#### PROBLEM DETAILS:
Update these entries by replacing "Screen dimensions" with "Display size" wherever it appears, keeping everything else the same. Leave out the pictures when you write them out.

#### DATA RECORDS:
***

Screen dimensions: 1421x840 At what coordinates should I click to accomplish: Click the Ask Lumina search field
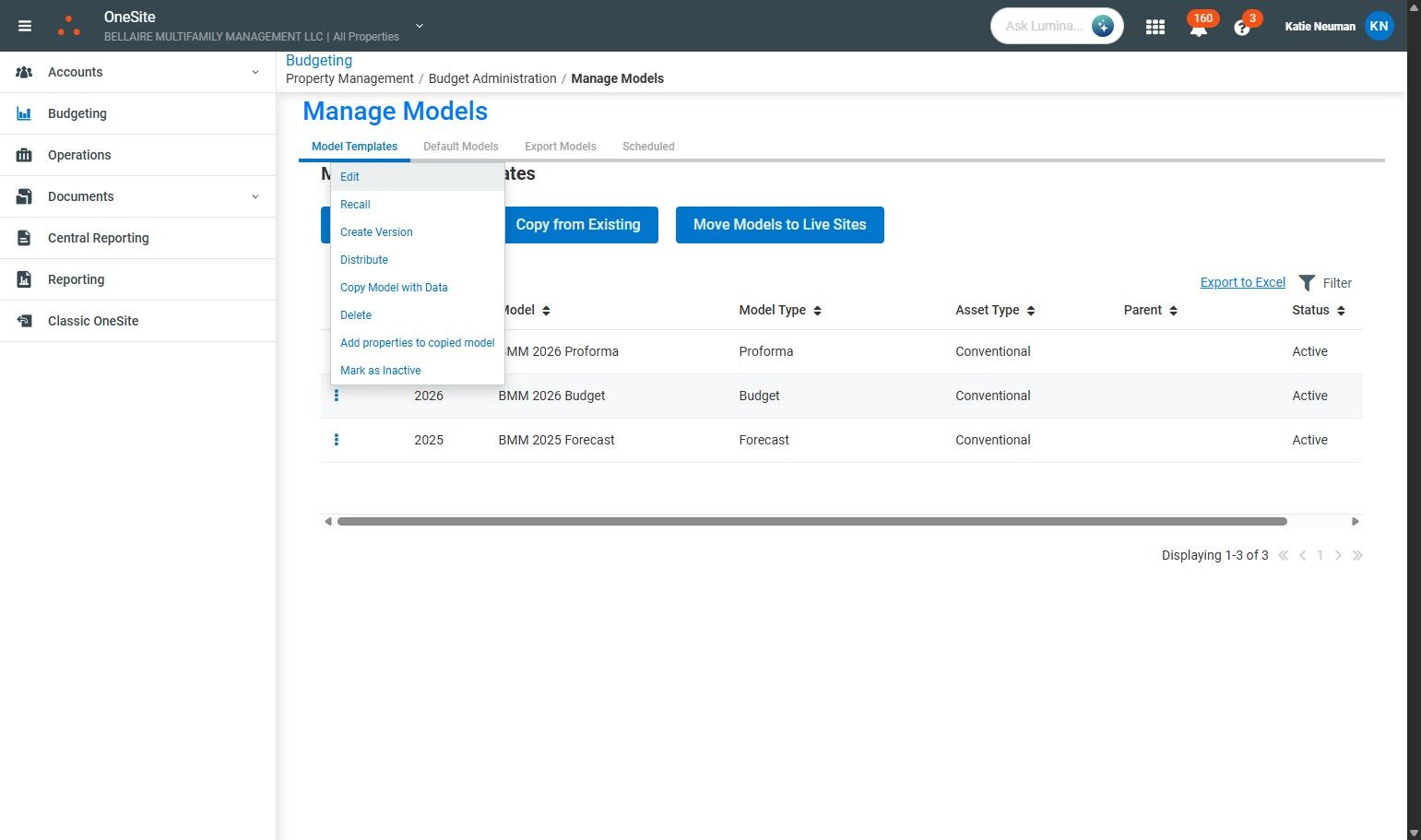[x=1044, y=26]
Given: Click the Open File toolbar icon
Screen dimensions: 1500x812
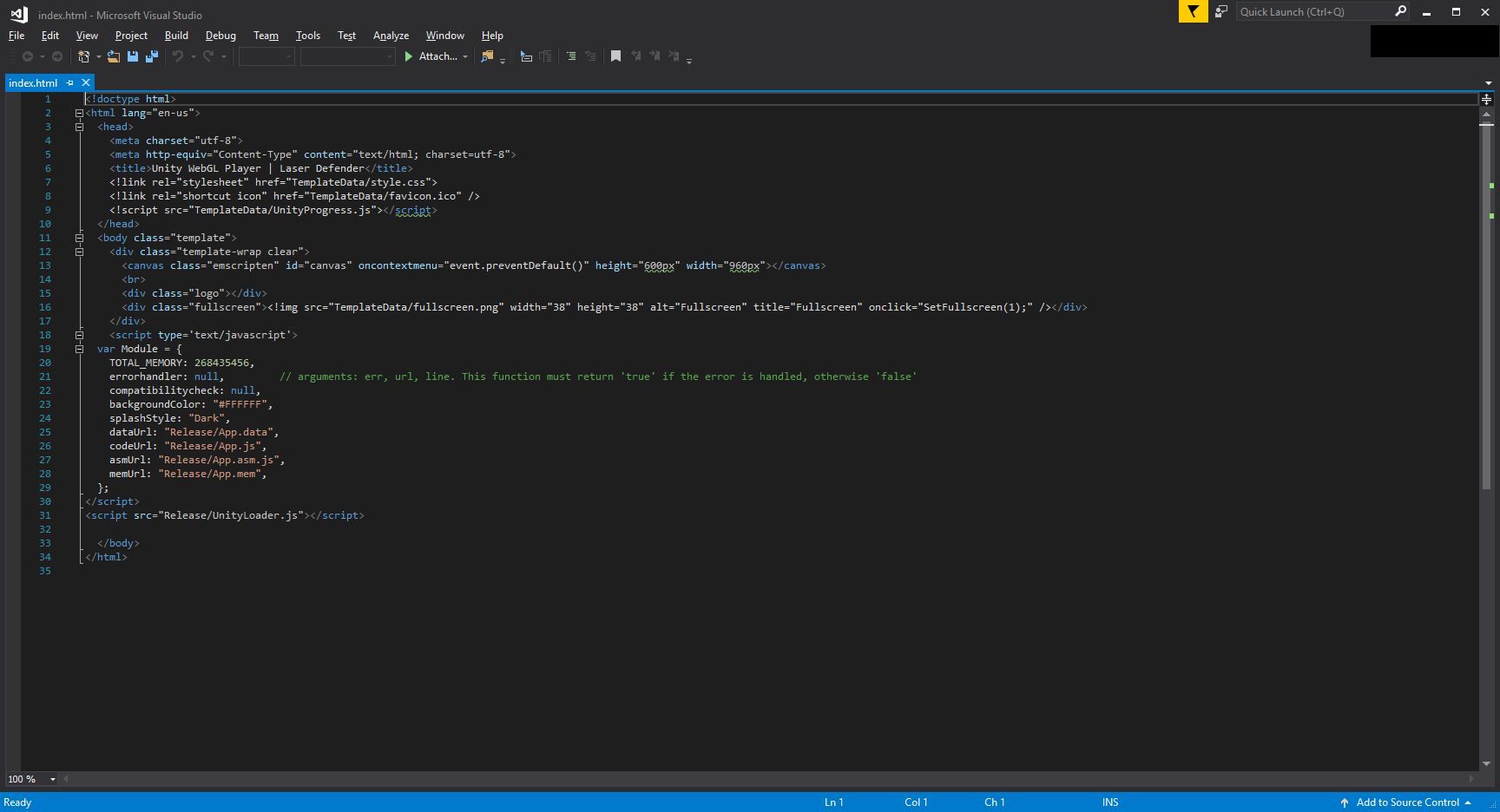Looking at the screenshot, I should click(x=113, y=56).
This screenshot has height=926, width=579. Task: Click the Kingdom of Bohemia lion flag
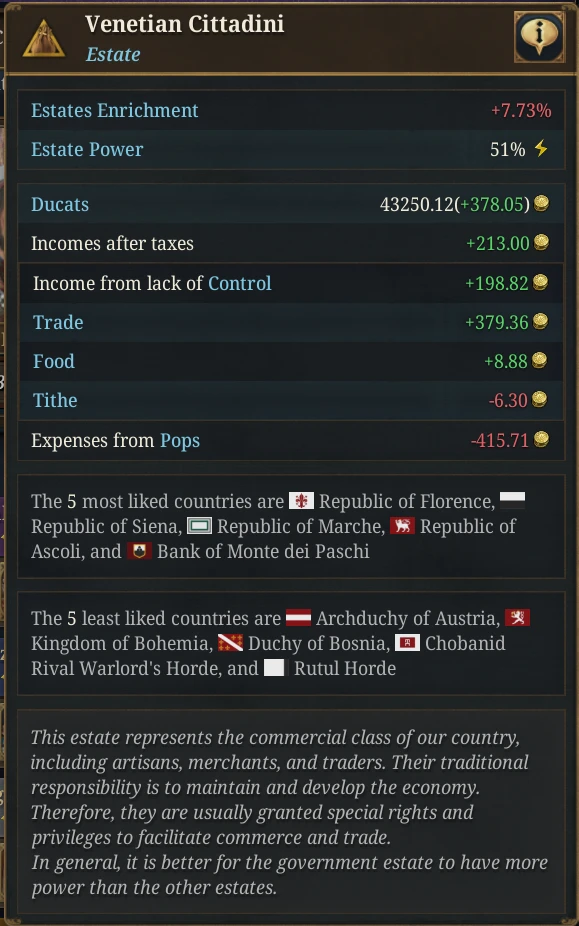[x=517, y=618]
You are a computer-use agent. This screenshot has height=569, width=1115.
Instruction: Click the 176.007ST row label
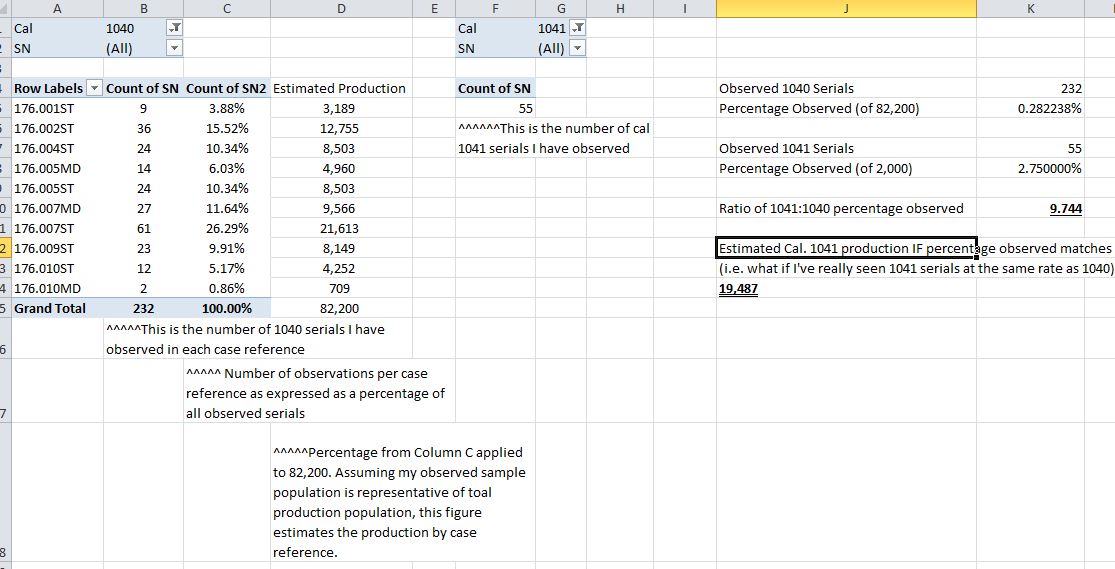coord(46,228)
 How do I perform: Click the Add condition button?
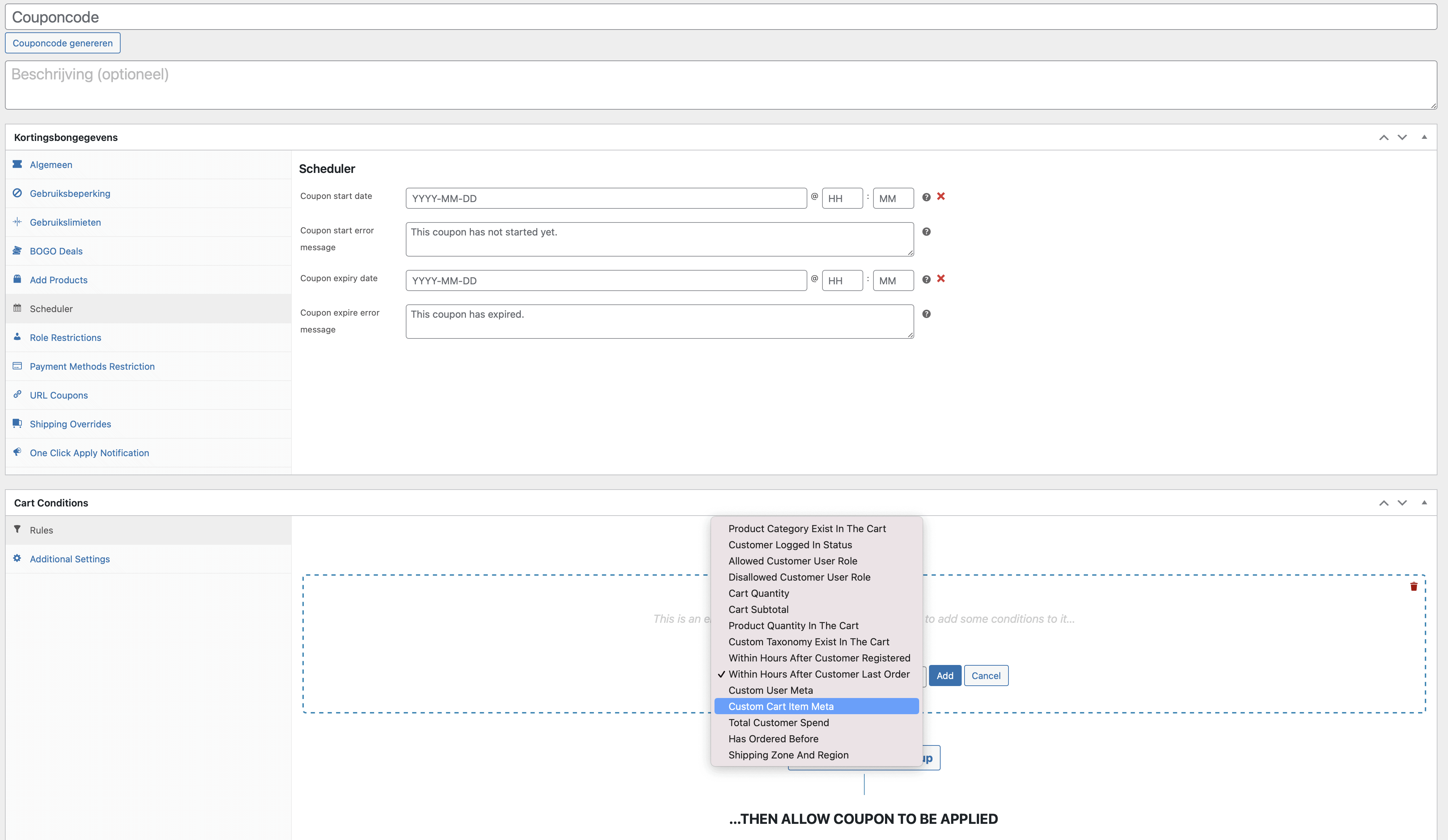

***

#### CORRECT ANSWER:
Display size: 1421x840 At what coordinates should I click to accomplish: Click the Ask Lumina search field
[x=1044, y=26]
Given: Click the Open File toolbar icon
Display size: 1500x812
Looking at the screenshot, I should click(x=113, y=56).
This screenshot has height=926, width=579. Task: Click the Kingdom of Bohemia lion flag
[x=517, y=618]
You are a computer-use agent. This screenshot has height=569, width=1115.
Instruction: Click the 176.007ST row label
coord(46,228)
 How do I perform: Click the Add condition button?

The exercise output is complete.